━━━━━ SOURCE RECORDS ━━━━━

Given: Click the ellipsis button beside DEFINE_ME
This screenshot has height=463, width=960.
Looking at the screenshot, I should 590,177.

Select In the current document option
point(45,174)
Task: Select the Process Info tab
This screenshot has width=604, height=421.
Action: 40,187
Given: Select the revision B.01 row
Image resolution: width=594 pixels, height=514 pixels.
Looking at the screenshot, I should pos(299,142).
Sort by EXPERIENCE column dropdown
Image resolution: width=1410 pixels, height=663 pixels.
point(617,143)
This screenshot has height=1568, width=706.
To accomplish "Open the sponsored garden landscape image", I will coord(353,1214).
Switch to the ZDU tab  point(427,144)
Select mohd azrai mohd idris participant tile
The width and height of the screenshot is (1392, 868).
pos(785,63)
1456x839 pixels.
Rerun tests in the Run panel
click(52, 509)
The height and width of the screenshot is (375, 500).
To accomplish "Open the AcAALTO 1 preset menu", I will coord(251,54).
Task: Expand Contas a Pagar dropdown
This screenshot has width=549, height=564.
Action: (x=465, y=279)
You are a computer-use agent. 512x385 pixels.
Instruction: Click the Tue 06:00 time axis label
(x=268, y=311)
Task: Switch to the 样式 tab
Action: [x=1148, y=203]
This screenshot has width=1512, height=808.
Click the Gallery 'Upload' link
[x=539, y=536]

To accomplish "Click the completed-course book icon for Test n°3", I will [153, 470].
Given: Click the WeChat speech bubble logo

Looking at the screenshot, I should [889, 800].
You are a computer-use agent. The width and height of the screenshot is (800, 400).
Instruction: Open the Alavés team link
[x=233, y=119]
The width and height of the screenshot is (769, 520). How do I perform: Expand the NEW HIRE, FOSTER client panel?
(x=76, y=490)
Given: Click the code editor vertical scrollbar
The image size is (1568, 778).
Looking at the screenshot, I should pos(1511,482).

━━━━━

INSTRUCTIONS FOR THE TASK: Only one number is needed: please count the lines of the entries above in which the string "accomplish" occurs.

PROBLEM SOLUTION: 3